Among those fans would have been many innocent children who, though they came to watch a baseball game, ended up witnessing the absurdity of a bearded man down on one knee, proposing marriage to another man.
Teddy said YES!
In celebration of the newly engaged couple, the Nationals foundation will donate $1,500 to @SMYALDMV in support of leadership development and services for LGBTQ youth.
— Nats Youth Academy (@NatsAcademy) June 5, 2019
“I couldn't be prouder of baseball,” MLB vice president Billy Bean said in 2017. “We're really leading the way.”
Bean – a former outfielder for the Detroit Tigers, the Los Angeles Dodgers, and the San Diego Padres who “came out” as homosexual after his MLB career ended – was named the MLB’s first “Ambassador of Inclusion” in 2014.

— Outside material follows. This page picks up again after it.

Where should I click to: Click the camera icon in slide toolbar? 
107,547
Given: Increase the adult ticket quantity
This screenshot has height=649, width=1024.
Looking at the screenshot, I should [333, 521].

“We don't have any players that are out or open,” and “I don’t know if that is on the horizon or not,” said Bean. He maintains that that’s not what’s really important. What is important to him is that all the major league teams have “bought in” to “expanding the message of [LGBT] inclusion and acceptance.”
“It’s great, we keep making progress,” said former Congressman Frank, echoing Bean at the Nats’ “Pride Night.”
“It’s a good sign, too, that we’re not just winning a narrow segment [of fans],” he said. “It’s broad acceptance.”
And it’s not just Major League Baseball: During its most recent season, all 31 National Hockey League (NHL) teams held “pride” events.
Just last month, two of Atlanta’s professional sports teams – the Atlanta Hawks and the Atlanta Falcons – were credited with co-sponsoring a Drag Queen Story Hour event at Atlanta’s City Hall to cap “Pride Month.”
The Atlanta Hawks sent their mascot, “Harry the Hawk,” wearing “pride” flag plumage, to entertain the young children at the event, where a large man dressed as a woman read the LGBT-themed books It’s Okay to be Different and Mary Had a Little Glam.
Where will big-league sports teams draw the line?
Just a handful of big-league sports teams were holding “pride” events a decade ago.
In 2015, the NFL’s New England Patriots and MLB’s Tampa Bay Rays were among 379 corporations who signed an amicus brief asking the U.S. Supreme Court to strike down all state laws against same-sex “marriage.”
After becoming proponents of homosexuality to the satisfaction of LGBT proponents, major league sports teams are now on the cusp of throwing their weight behind transgenderism.
By supporting Drag Queen Story Hours, professional sports teams may soon find themselves tacitly encouraging surgical genital mutilation of children, a nightmare already on the rise in North America.
And why wouldn’t they? Support for the emasculation of young males is the logical conclusion of their current trajectory.
It wasn’t that long ago that comedian Rodney Dangerfied cracked up audiences with his famous line, “I went to a fight the other night, and a hockey game broke out.”
It’s conceivable, if not likely, that NHL fans in the near future might be able to say, “I went to a hockey game the other night, and a Drag Race broke out.”